This distinction matters because predicting an individual outcome is more uncertain than estimating an average.

Key Facts

  • A confidence interval for the mean response estimates E(y | x0), the average y value at a chosen x0.
  • A prediction interval estimates ynew, one future individual response at a chosen x0.
  • In simple linear regression, the fitted value is yhat = b0 + b1x.
  • A typical confidence interval has the form yhat0 ± t*SEmean.
  • A typical prediction interval has the form yhat0 ± t*SEpred, where SEpred is larger than SEmean.
  • Prediction intervals are wider because they include both uncertainty in the estimated mean and random scatter of individual data points.

Vocabulary

Confidence interval
A range of plausible values for a population parameter, such as the mean response at a given x value.
Prediction interval
A range of plausible values for one future individual observation at a given x value.
Mean response
The average value of the response variable y for all individuals with the same x value.
Residual
The difference between an observed value and the value predicted by the regression model, written as residual = y - yhat.
Standard error
A measure of the typical uncertainty in an estimate or prediction.

Common Mistakes to Avoid

  • Using a confidence interval to predict a single future value is wrong because a confidence interval only describes uncertainty in the mean response, not individual scatter.
  • Thinking a 95% interval means there is a 95% chance the specific computed interval contains the value is wrong in frequentist statistics because the interval is random before sampling, while the true parameter or future value is fixed after the data are collected.
  • Assuming the two intervals have the same width is wrong because prediction intervals include extra variation from individual outcomes around the regression line.
  • Ignoring the x value where the interval is made is wrong because intervals usually get wider farther from the center of the observed x values.

Practice Questions

  1. 1 A regression model predicts yhat = 12 + 3x.

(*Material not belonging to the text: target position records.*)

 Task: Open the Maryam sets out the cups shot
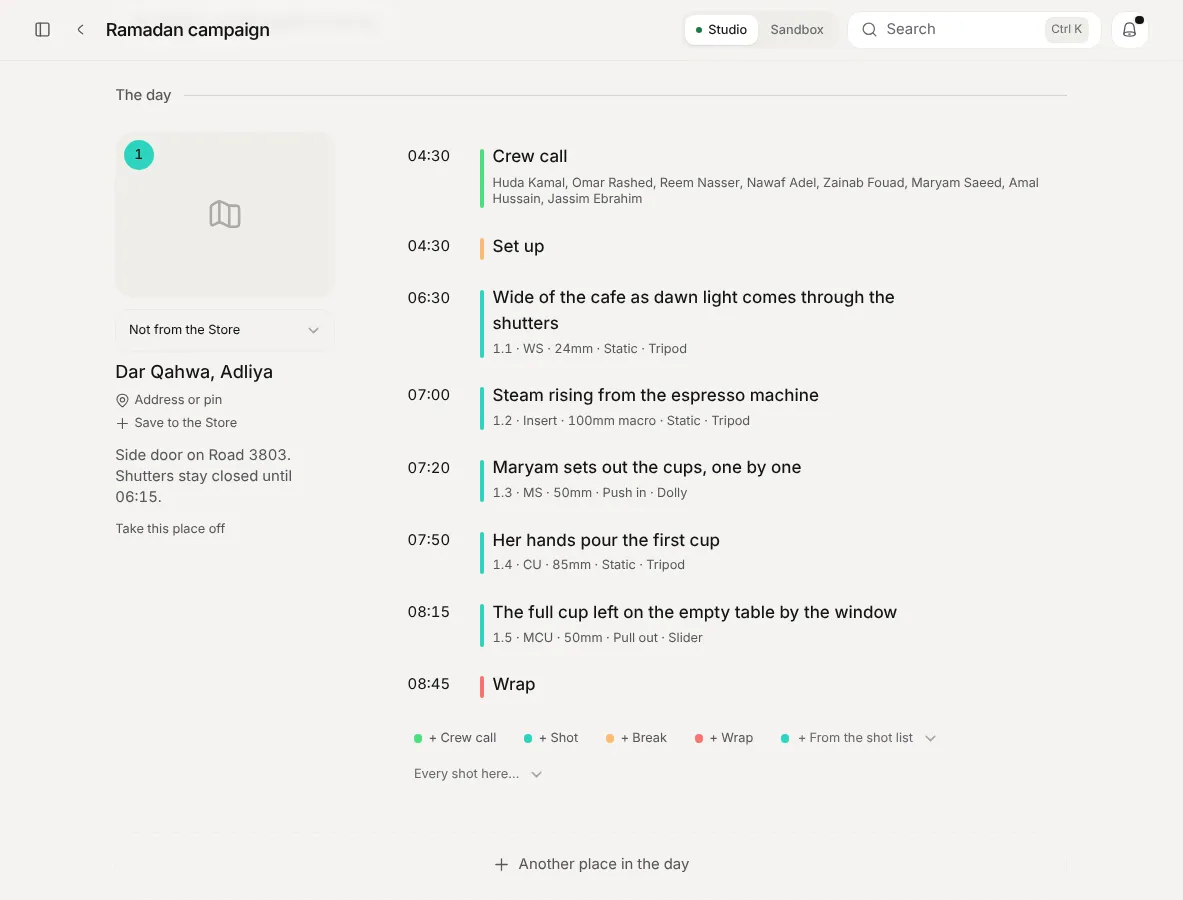647,468
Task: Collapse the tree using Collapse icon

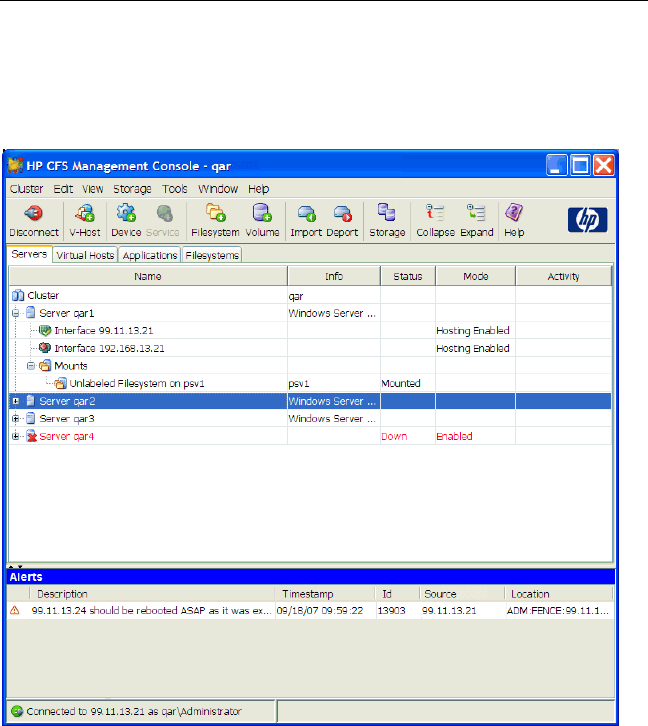Action: 435,213
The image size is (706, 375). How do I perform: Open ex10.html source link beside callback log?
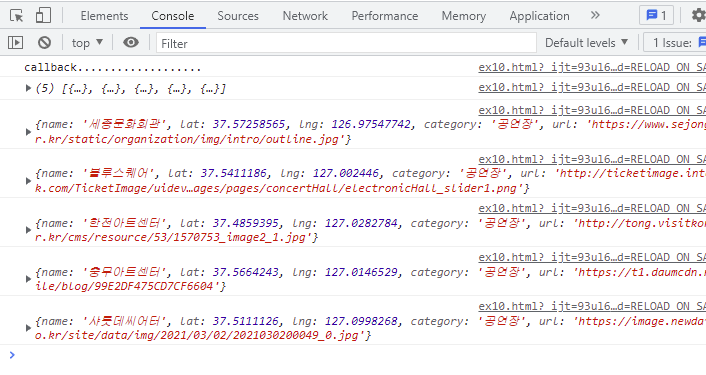[592, 67]

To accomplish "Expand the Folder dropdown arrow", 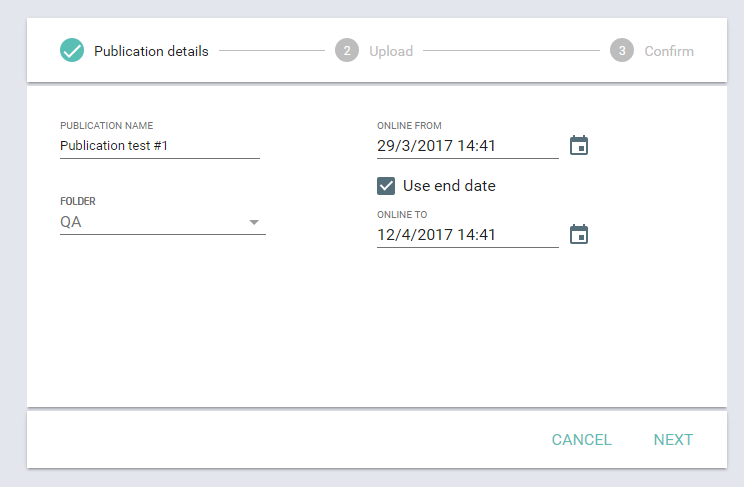I will pos(254,222).
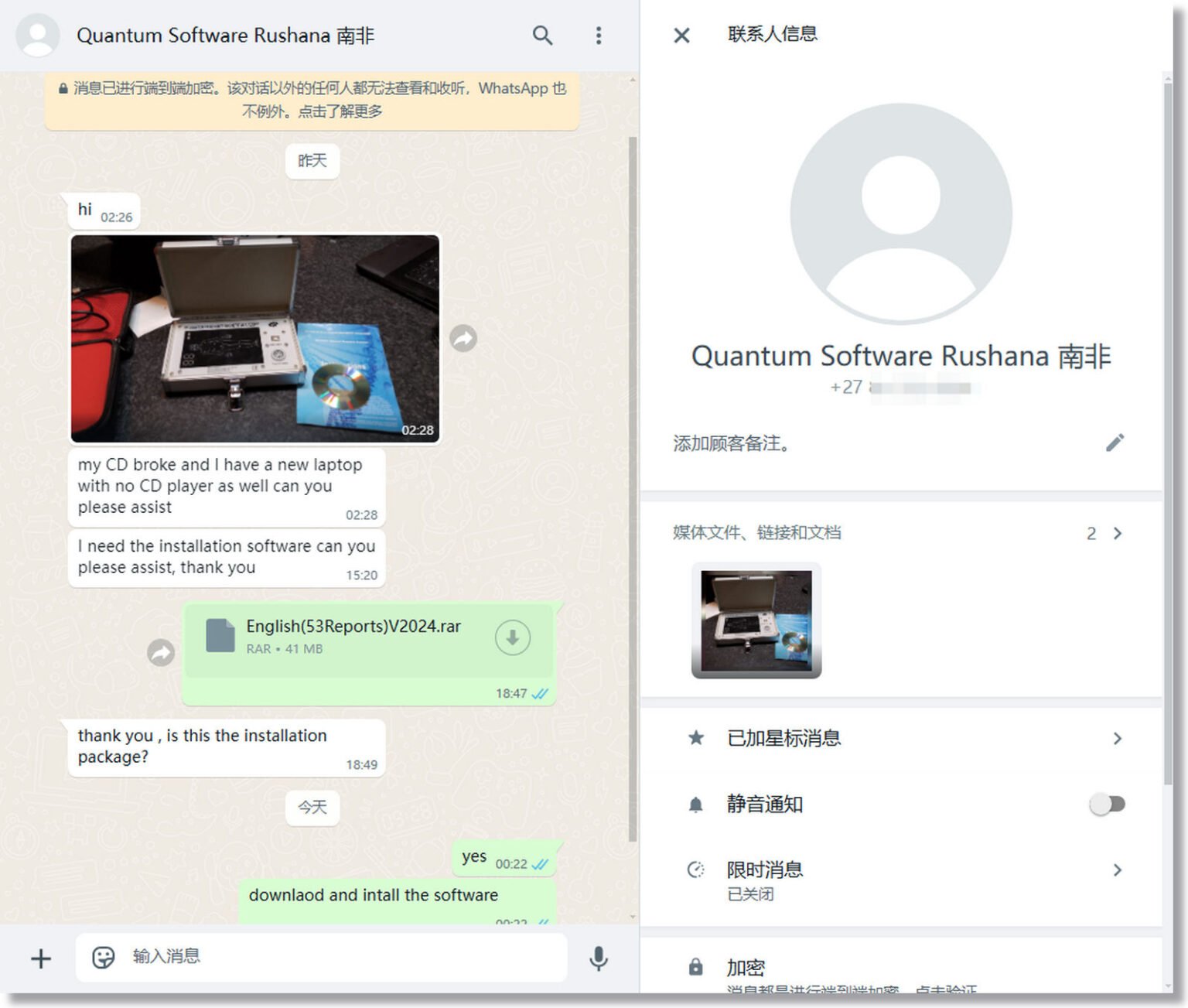This screenshot has width=1188, height=1008.
Task: Download the English(53Reports)V2024.rar file
Action: coord(512,637)
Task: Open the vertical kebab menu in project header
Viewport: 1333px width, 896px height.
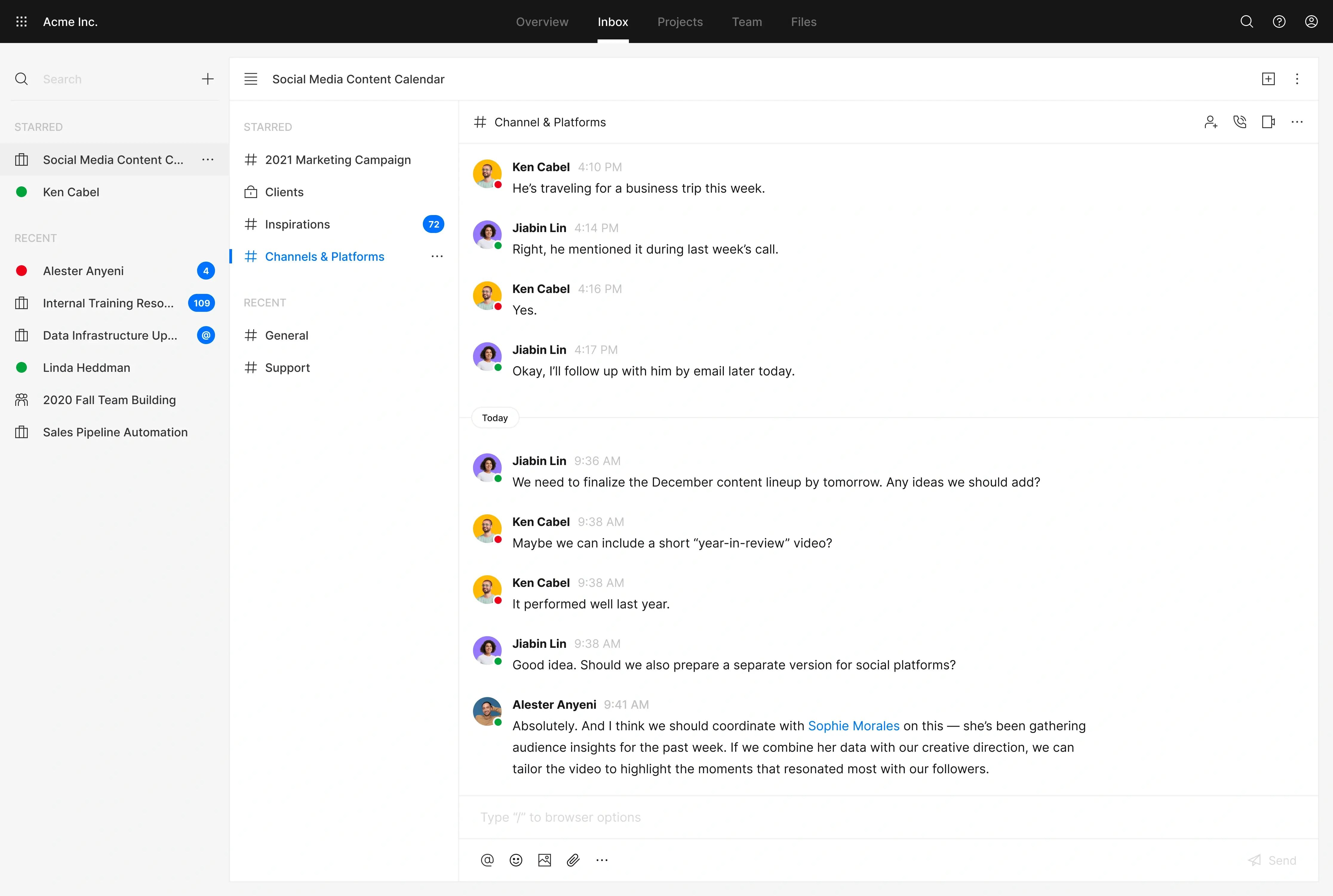Action: tap(1297, 79)
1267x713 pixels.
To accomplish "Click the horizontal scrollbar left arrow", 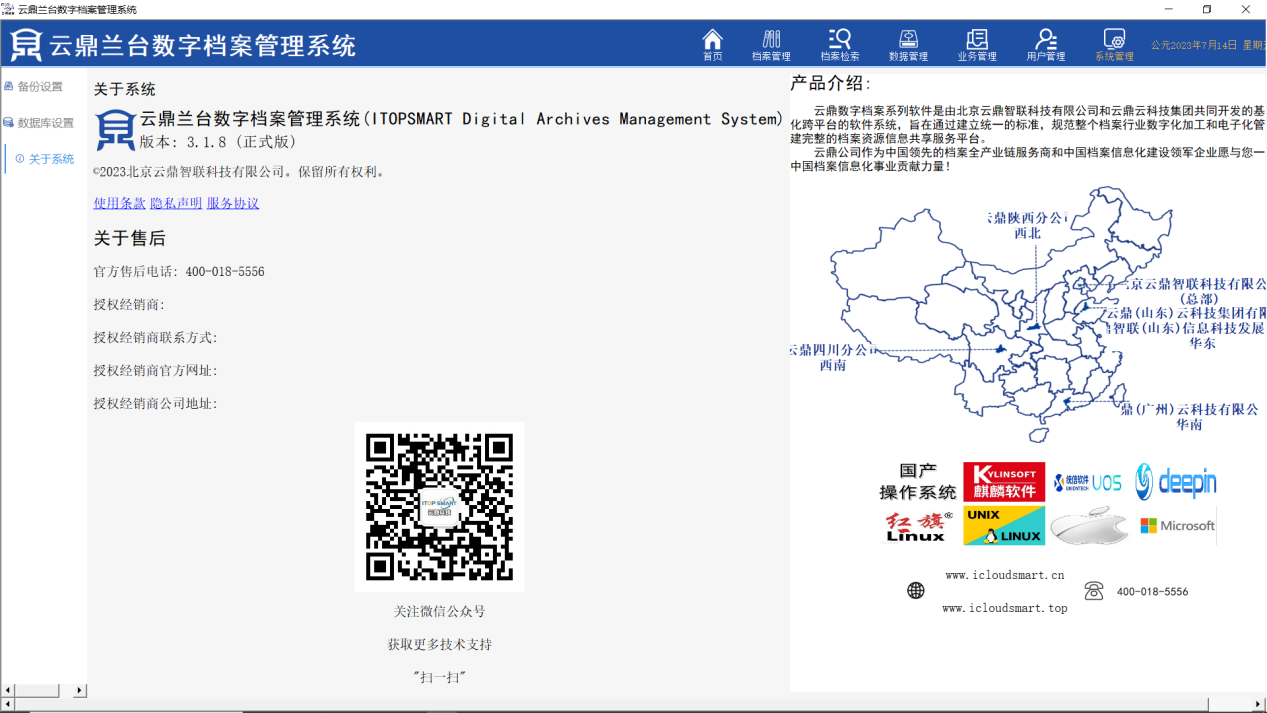I will (x=8, y=690).
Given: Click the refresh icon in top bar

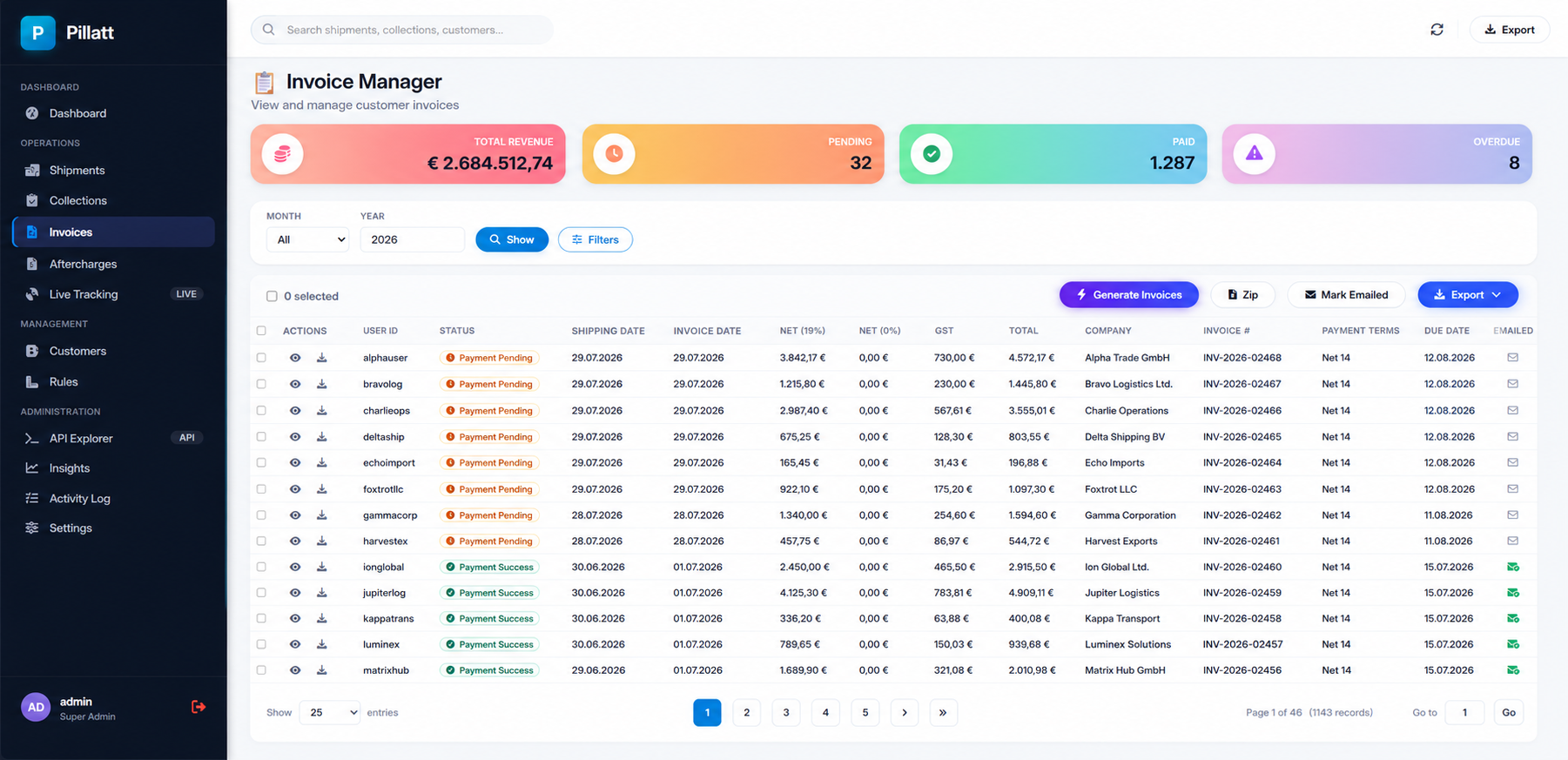Looking at the screenshot, I should pyautogui.click(x=1437, y=30).
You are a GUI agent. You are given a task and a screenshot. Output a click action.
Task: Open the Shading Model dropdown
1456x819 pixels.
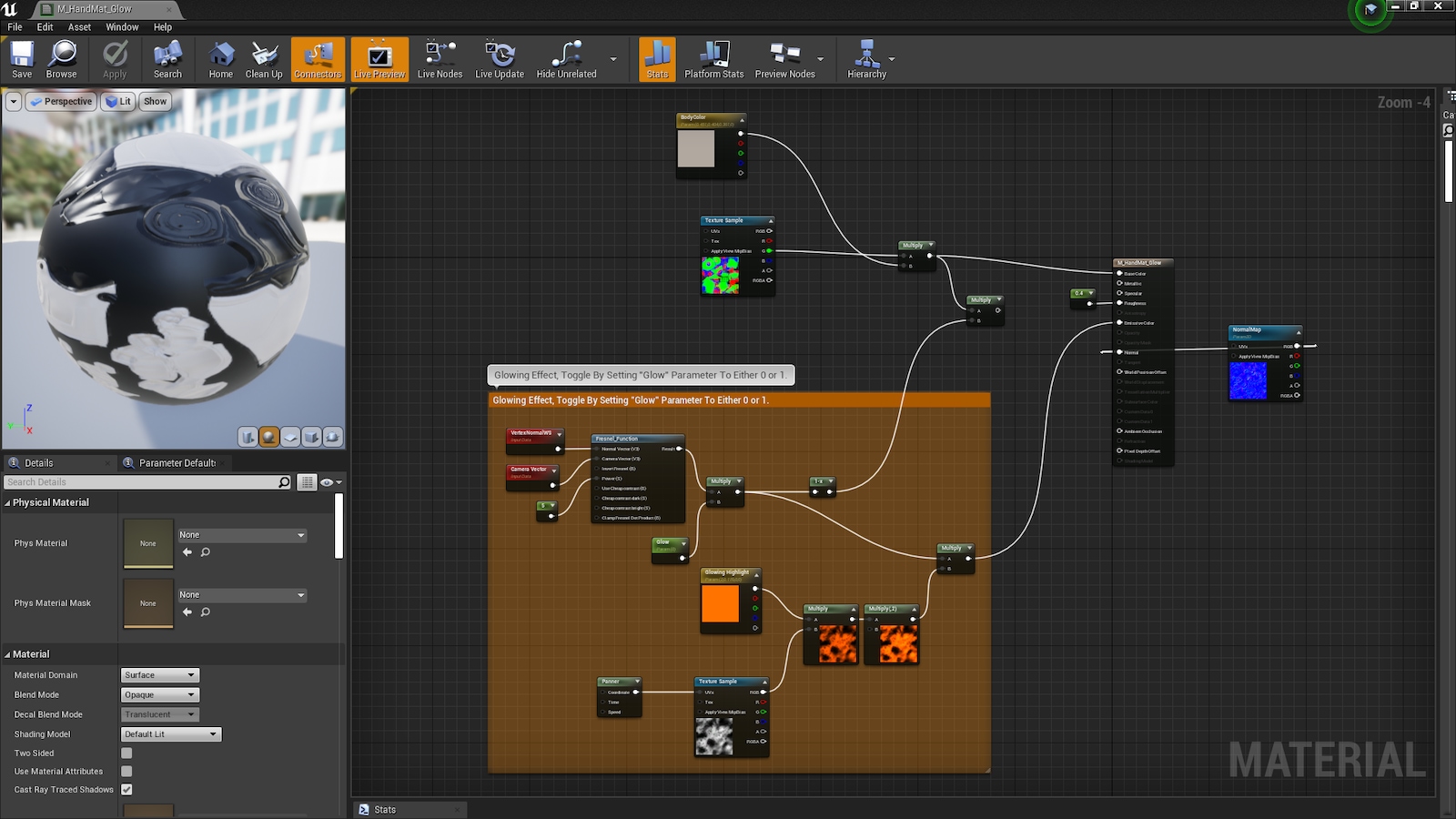170,733
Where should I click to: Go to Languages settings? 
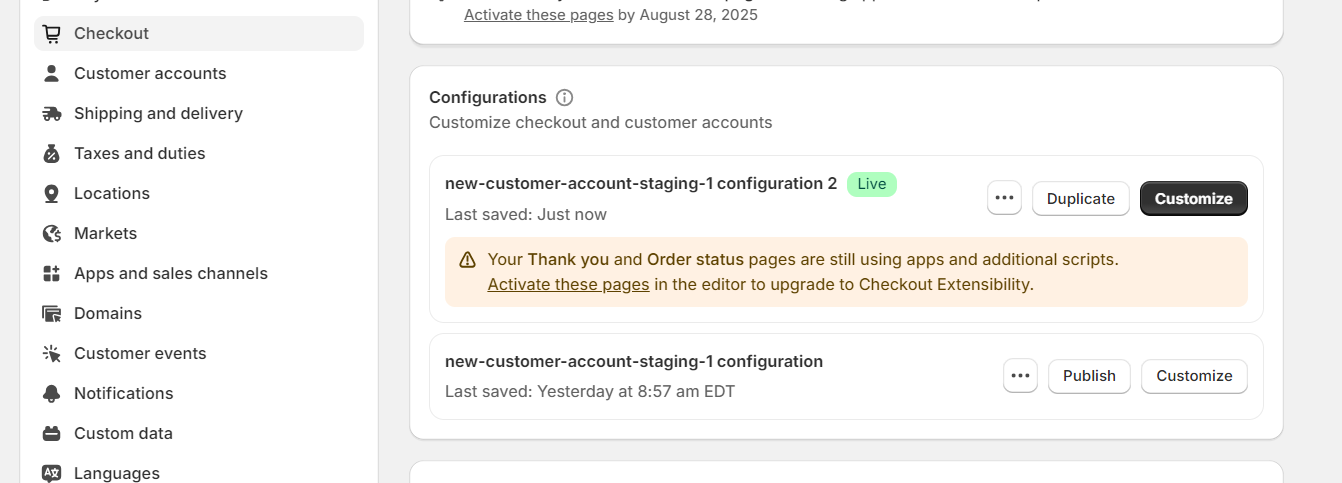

At x = 4, the standard error for the mean response is 2 and the critical value is t* = 2.1. Find the 95% confidence interval for the mean response.
  2. 2 For the same model, at x = 4 the standard error for predicting an individual future value is 5 and t* = 2.1. Find the 95% prediction interval for an individual response.
  3. 3 A scientist wants to estimate the average test score of all students who study 6 hours, while a teacher wants to predict one new student's score after studying 6 hours. Which interval should each person use, and why?